======== Excerpt provided ========

Metropolitan News-Enterprise

 

Wednesday, January 10, 2007

 

Page 1

 

William Myers Withdraws Bid for Confirmation to Ninth Circuit

President Resubmits Nominations of Five Superior Court Judges to Central District of California Bench

 

From Staff and Wire Service Reports

 

In a concession to the Senate’s new Democratic majority, President Bush won’t rename four controversial federal appeals court nominees whose confirmations were blocked last year, including Ninth U.S. Circuit Court of Appeals nominee William G. Myers III, Republican officials said yesterday.

Meyers, William Haynes, and Michael Wallace all asked to have their appointments withdrawn, these officials said. Judge Terrence Boyle was informed of the White House’s decision, according to an ally.

The president did resubmit 28 district and circuit judge nominations, including one in the Ninth Circuit and five in the Central District of California.

Myers sparked opposition from environmentalist organizations and their allies among Senate Democrats.

A former solicitor at the Interior Department, Myers also worked as a lobbyist for cattle and mining interests. Groups that opposed him said he continued to favor policies that helped these groups, even after he left their employment.

======== Records for this task ========

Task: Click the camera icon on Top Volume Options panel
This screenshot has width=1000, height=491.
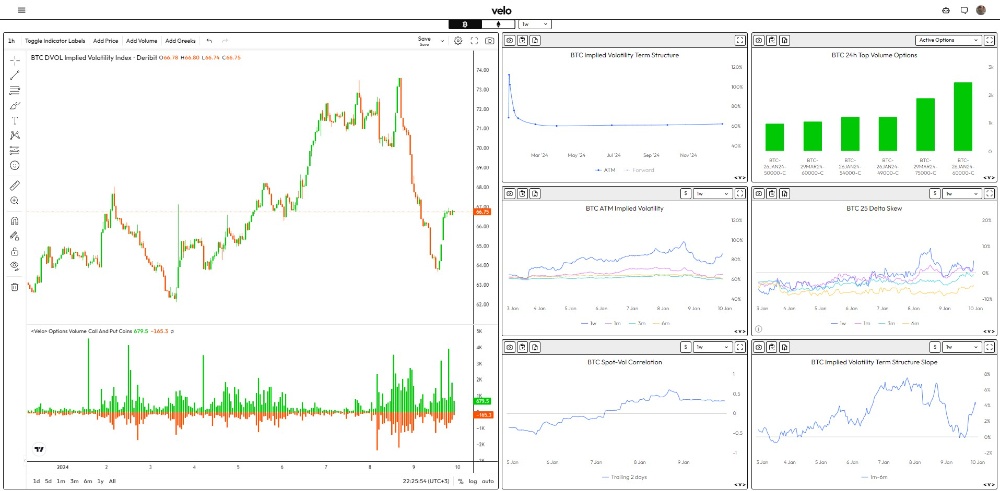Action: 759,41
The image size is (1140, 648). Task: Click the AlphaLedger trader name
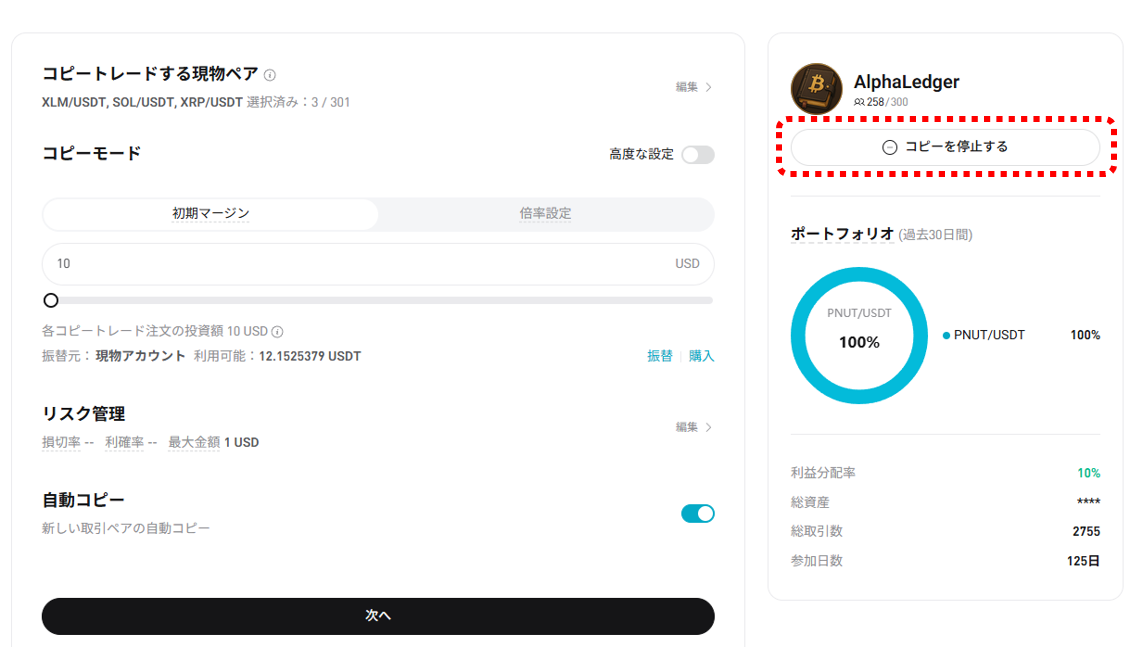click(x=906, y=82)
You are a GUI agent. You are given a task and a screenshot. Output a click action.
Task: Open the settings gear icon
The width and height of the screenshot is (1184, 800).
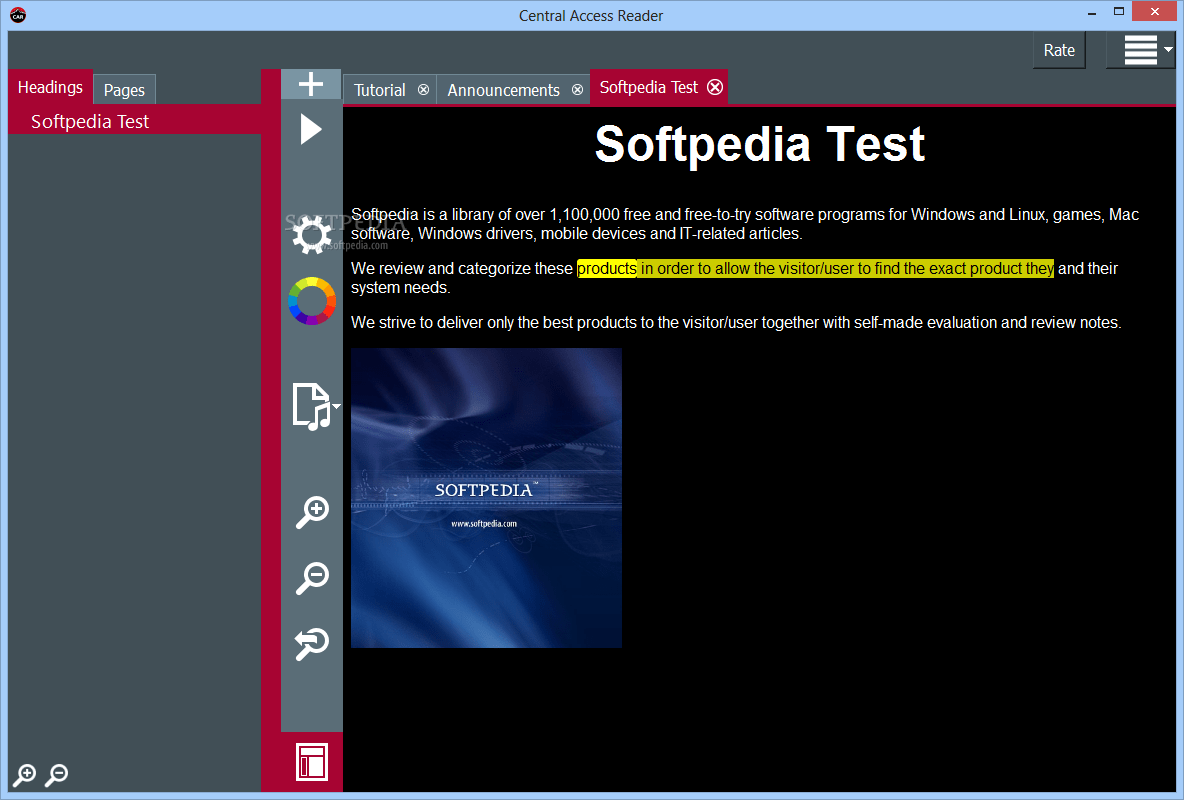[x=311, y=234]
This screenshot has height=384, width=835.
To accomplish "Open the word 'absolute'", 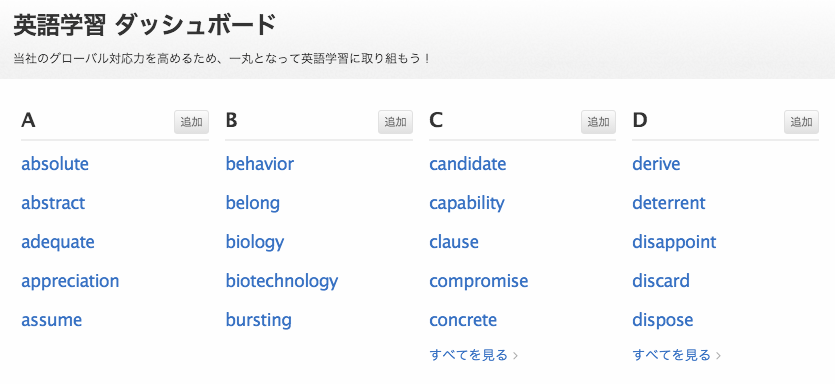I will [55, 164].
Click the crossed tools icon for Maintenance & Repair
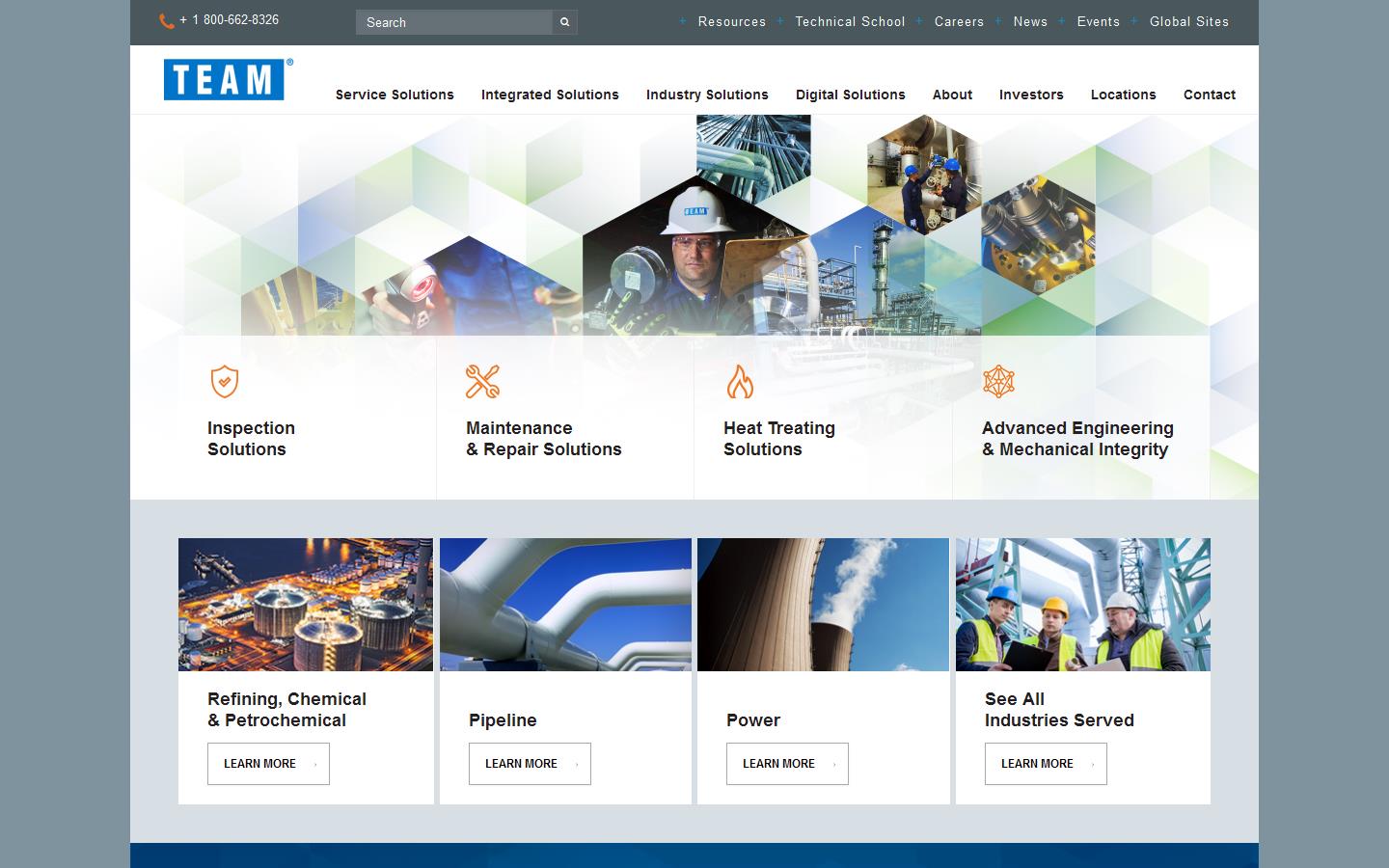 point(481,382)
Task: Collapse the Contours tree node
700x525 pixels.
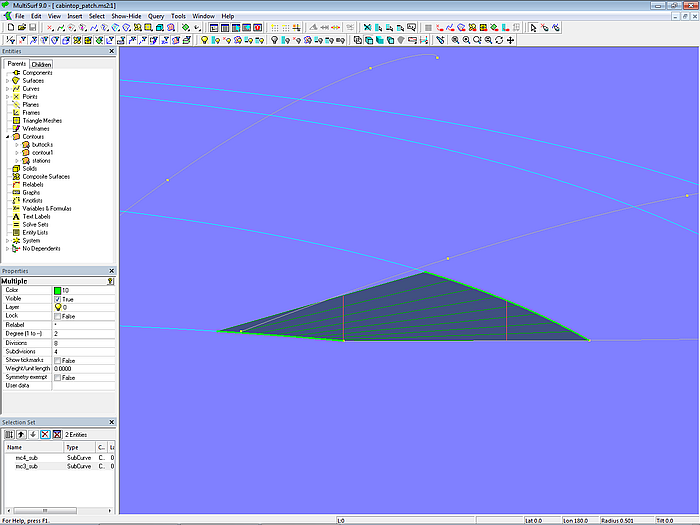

========

### Required work
1. Transcribe the entries word for word, from the first entry through the line that contains "click(x=906, y=82)", and leave out the pictures.
2. Continue the article on William Myers withdrawing his Ninth Circuit nomination.

### Answers to the exercise
1.
Task: Click the camera icon on Top Volume Options panel
This screenshot has width=1000, height=491.
Action: 759,41
The image size is (1140, 648). Task: Click the AlphaLedger trader name
click(x=906, y=82)

2.
Myers’ Background

Myers’ fight for confirmation because even tougher last month, when a report in the Denver Post based on public records showed Myers was one of two dozen people to attend a dinner party with once-powerful lobbyist Jack Abramoff in September 2001. Myers had denied in a March 2005 letter ever meeting Abramoff, who pled guilty in an influence-peddling scandal in January of last year.

Myers was originally nominated in May 2003 in anticipation of Judge Thomas G. Nelson taking senior status, which he did on Nov. 14, 2003. The nomination was sent to the floor by the Judiciary Committee in 2004 on a party-line vote of 10-8. 

Republican senators tried and failed in July 2005 to force a floor vote on the nomination. The vote on the motion to invoke cloture was 53-44, short of the three-fifths required, with both California senators voting against.

No agreement concerning Myers was reached when a bipartisan group of senators reached a compromise to avert filibusters on several other nominees. Myers was rated “qualified” by a “substantial majority”—meaning at least two-thirds—of the ABA committee and “not qualified” by the panel’s other members.

Haynes is the Pentagon’s top lawyer, and was an architect of the Bush’s now-abandoned policy toward treatment of detainees in the war on terror. He had been tapped for the Fourth Circuit in Richmond, Va.

Boyle is a federal judge in North Carolina, and his appointment to the Fourth Circuit  provoked opposition from Democrats who cited his rulings in civil rights and disability cases, as well as his higher-than-average reversal rate by higher courts.

Wallace’s appointment to the Fifth Circuit drew opposition from Democrats, civil rights groups and the American Bar Association.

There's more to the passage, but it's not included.